— ACTIVITY —
Among the entries below, only the lines from the one with "The width and" through the one with "Given: Click the" are to be retyped, exactly and without pictures.

— DATA FOR THE TASK —
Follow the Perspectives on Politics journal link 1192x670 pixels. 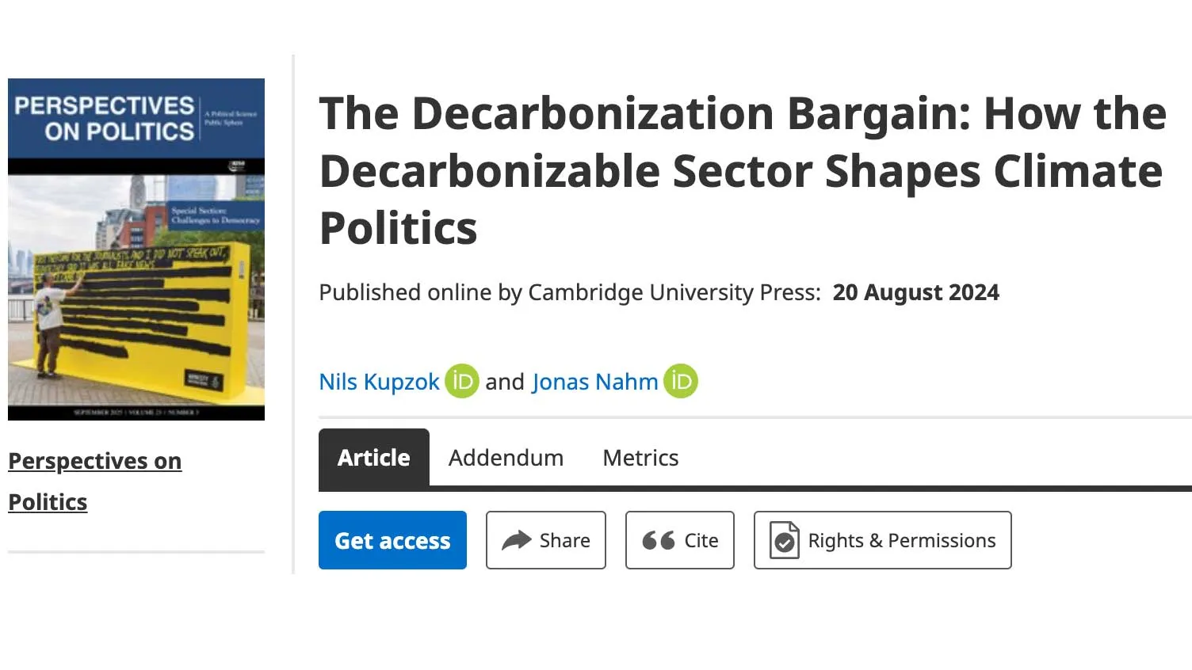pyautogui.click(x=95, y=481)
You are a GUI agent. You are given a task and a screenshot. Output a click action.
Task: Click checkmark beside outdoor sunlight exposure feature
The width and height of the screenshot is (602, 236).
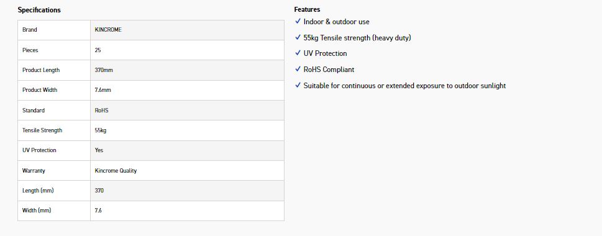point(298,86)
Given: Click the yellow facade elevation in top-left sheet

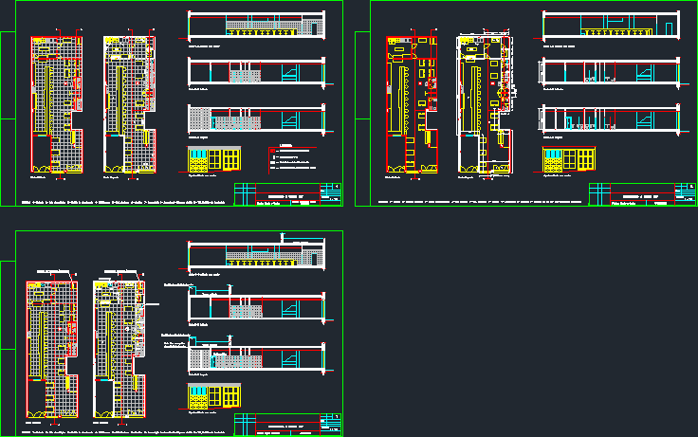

==

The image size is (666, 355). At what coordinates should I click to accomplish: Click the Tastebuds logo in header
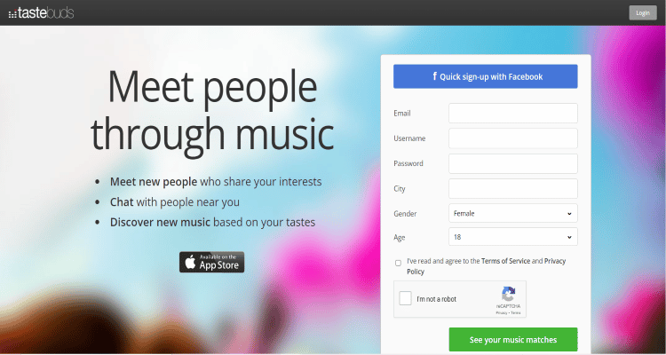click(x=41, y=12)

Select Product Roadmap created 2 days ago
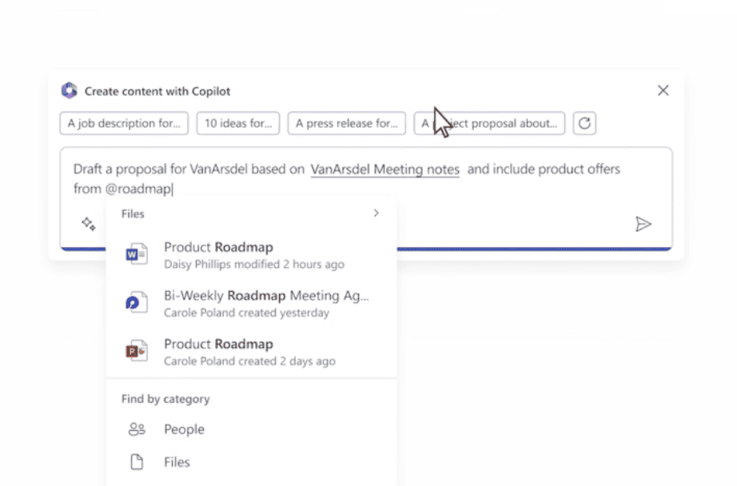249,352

— RESULT —
The width and height of the screenshot is (602, 236).
point(298,86)
Given: Click the yellow facade elevation in top-left sheet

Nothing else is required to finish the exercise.